In the more than two centuries of our nation's history, there is simply no precedent for the White House wantonly ignoring federal law and asking private companies to do the same. As my colleague Democratic Sen. Tom Harkin of Iowa asked, "This was the law. How can they change the law?"
Similarly, 11 state attorneys general recently wrote a letter to Health and Human Services Secretary Kathleen Sebelius saying that the continuing changes to ObamaCare are "flatly illegal under federal constitutional and statutory law." The attorneys general correctly observed that "the only way to fix this problem-ridden law is to enact changes lawfully: through Congressional action."
In the past, when Republican presidents abused their power, many Republicans—and the press—rightly called them to account. Today many in Congress—and the press—have chosen to give President Obama a pass on his pattern of lawlessness, perhaps letting partisan loyalty to the man supersede their fidelity to the law.
But this should not be a partisan issue. In time, the country will have another president from another party. For all those who are silent now: What would they think of a Republican president who announced that he was going to ignore the law, or unilaterally change the law? Imagine a future president setting aside environmental laws, or tax laws, or labor laws, or tort laws with which he or she disagreed.
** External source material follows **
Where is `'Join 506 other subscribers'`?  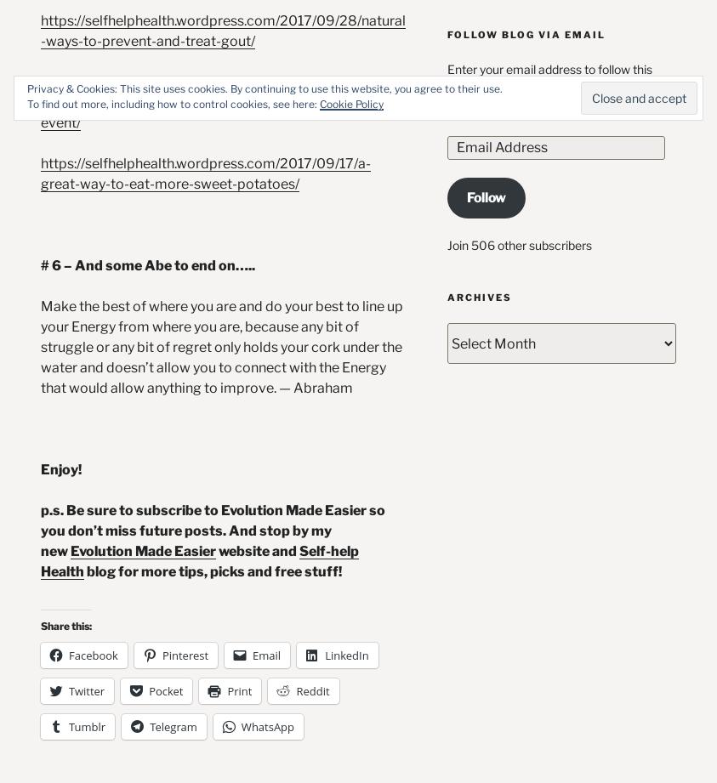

That would be wrong—and it is the Obama precedent that is opening the door for future lawlessness. As Montesquieu knew, an imperial presidency threatens the liberty of every citizen. Because when a president can pick and choose which laws to follow and which to ignore, he is no longer a president.
Mr. Cruz, a Republican senator from Texas, serves as the ranking member on the Senate Judiciary Committee's Subcommittee on the Constitution, Civil Rights and Human Rights.